Rereading your description, I'd say that this is by far the most "ridiculously erudite" sci-fi book I've ever read in terms of the knowledge Palmer brings to bear from being a historian. While maybe some of Greg Egan's books can compare in terms of physics erudition, Palmer is unmatched in terms of her knowledge and creativity on history and structuring a society. I think this review (https://www.gleech.org/palmer) does a good job of describing the book but it's really spoiler-filled so I've copied the first two, non spoiler-y, paragraphs here: > The series is a lot of things.
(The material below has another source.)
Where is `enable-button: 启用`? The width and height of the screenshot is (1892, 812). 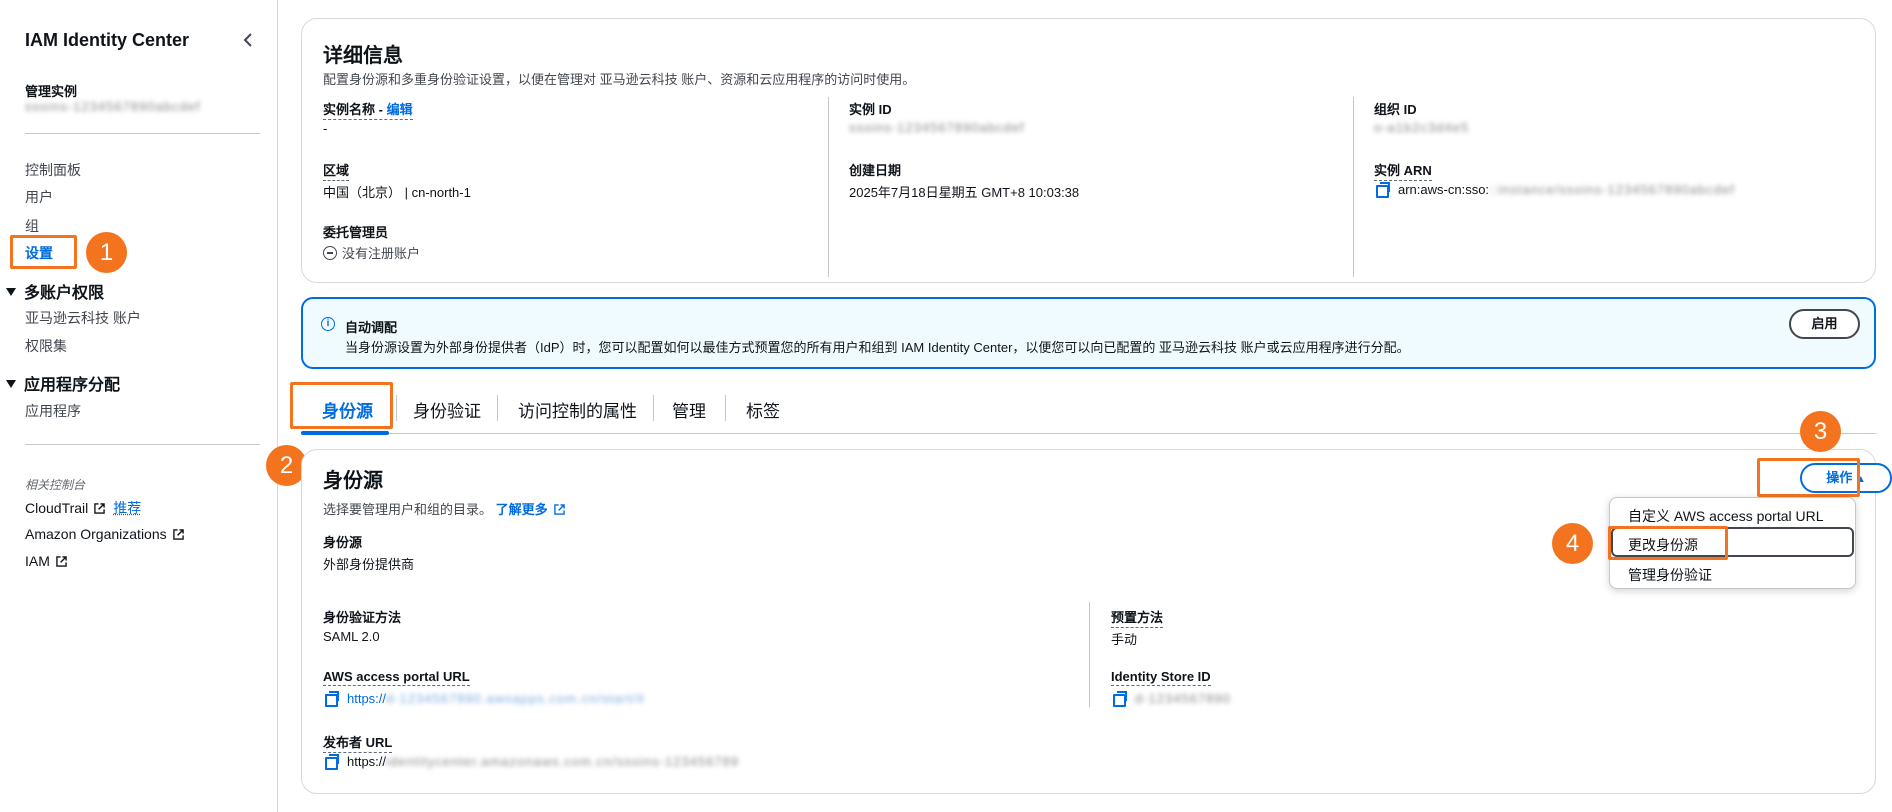 enable-button: 启用 is located at coordinates (1824, 324).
It is the most sustained fictional portrait of Archipelago and polystates, one of the few utopias I would maybe like to live in. Palmer starts in an Enlightenment utopia (post-war, post-nationalism, post-scarcity, post-gender, post-theocracy, post-fideism, post-meat, post-capital-punishment, post-nuclear-family, general justice via universal voluntary surveillance) and then shows what the tensions will do to any system that has to handle humans as we are. > > The worldview diversity is probably the greatest thing about it. I’ve read twenty-author anthologies with less variance in values than this. Speaker’s Corner and SSC comments have nothing on Palmer.
@dreev (not Gabrielle) but if you've ever wished you could read a book about a utopia that actually makes sense but is actually weird and a bit transgressive relative to our norms, you'll like this. You've probably never thought this second part, but it's the only sci-fi book I've ever read that (successfully, IMO) has a narrator who (internally) dialogues with Enlightenment philosophers like Voltaire.
bought Ṁ30
I agree with the comments here re: Player of Games vs. Consider Phlebas. The latter was my first Culture novel and it actually turned me off from the Culture series a bit. Then I read Player of Games and proceeded to read most of the others in quick succession.
bought Ṁ10
I'm presuming you've already read "The Martian", or I'd recommend that! But this is very much in the same vein - smart, sarky person, solving nearly-impossible problems with science to stay alive (and save the Earth!)

@CliveFreeman glad this one won. also one of my faves

bought Ṁ25
Great choice, and I can't believe @dreev hasn't read the Culture series! The Player of Games is much more Beeminder-y, but this is great too.
@JiSK @Adrian This sounds persuasive. Any rebuttal, @horse?
@horse Great suggestion! I'd already heard good things about it. I may bid this one up myself, though there's already extremely tough competition here!
@SG Sounds like a classic I should absolutely read. If you give a mini pitch, I will mash the tip button!
@ahalekelly Ooh, a friend loaned me a hardcopy of this book and I intend to read it anyway. So if this market also makes me read it, all the better.
@ahalekelly I watched the first several episodes of the TV show based on this (without even knowing it was based on a book) and I didn't get excited enough about it to keep going. So I'm less excited about this candidate but it's a candidate and if the market tells me to, I'll read it!
@ahalekelly Already read this! It's amazing. I basically hang on every word Scott Alexander writes about anything. (But since I've already read it, this one can't win. Though if Scott publishes an edited version of it, as he at least vaguely intends to, I'll probably read it again.)